Reductions in intercellular communication occur in almost all forms of heart disease and lead to the arrhythmias of sudden cardiac death. The most intensely studied component of the intercalated disc of the working cardiomyocyte is the connexin 43 (Cx43) gap junction. The Cx43 gene, GJA1, encodes a polycistronic mRNA that undergoes internal translation events yielding truncated polypeptides capable of modulating gap junction formation and subject to altered regulation during stress such as ischemia and hypertrophy. Such internal translation within protein coding sequences of mammalian mRNAs has only recently been identified, and a substantial gap in the knowledge exists as to how this process is regulated by the cell and if manipulation of upstream regulatory pathways and associated proteins can be harnessed therapeutically to restore normal intercellular communication in diseased hearts. The objective of this application is to provide mechanistic insight into the role of altered translation initiation in pathological Cx43 gap junction regulation and remodeling. This work is significant because it will identify altered translation initiation as a common stress response in the heart and provide fundamental understanding of regulation of electrical communication through rapid alteration of the proteome by ribosomal initiation. Our central hypothesis is that dynamic regulation of the translational landscape of the cell governs intercellular communication, is vital in maintenance of proper cardiac electrical coupling, and is altered by the integrated stress response during pathological remodeling of the heart. We will test our central hypothesis with the following specific aims:
AIM 1 : Determine the role of altered translation initiation in gap junction regulation. The working hypothesis for this aim is that a cellular program exists at the level of translation initiation which regulates transition from a `junctional' to a `non- junctional' state.

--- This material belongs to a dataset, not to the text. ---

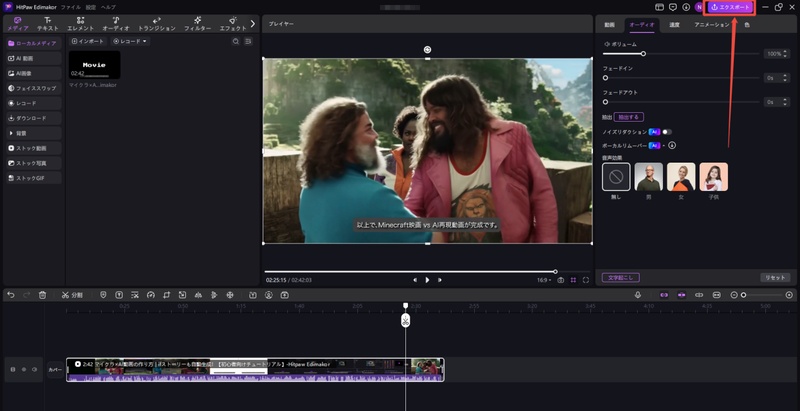
Task: Open the テキスト (Text) tool tab
Action: tap(47, 24)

AIM 2 : Delineate the regulatory elements of GJA1 mRNA critical for internal translation initiation. The working hypothesis for this aim is that GJA1 mRNA harbors sequence- and structure-based elements necessary for internal translation to occur via recruitment of specific RNA binding proteins.
AIM 3 : Test if modulation of translation initiation protects against pathological cardiac remodeling. Our working hypothesis for this aim is that the integrated stress response (ISR) alters translation initiation of GJA1, reducing GJA1-20k expression and limiting gap junction formation in stressed and hypertrophic myocardium. The work outlined in this proposal is significant because it will (i) provide mechanistic insight into the role of internal translation in regulation of gap junctions and intercellular communication during stress (ii) determine how this relates to pathological remodeling in hypertrophic and ischemic hearts, and (iii) test if modulation of internal translation is a viable therapeutic strategy for human heart disease.
Cardiovascular disease remains the leading cause of death in the United States yet the cellular mechanisms underlying the electrical defects leading to arrhythmias of sudden cardiac death remain elusive. We have identified a mechanism by which the very proteins which connect each heart cell are synthesized differently during stress. This research will generate the fundamental knowledge necessary to harness the protein synthesis machinery and protect diseased hearts from pathological changes in how heart cells communicate.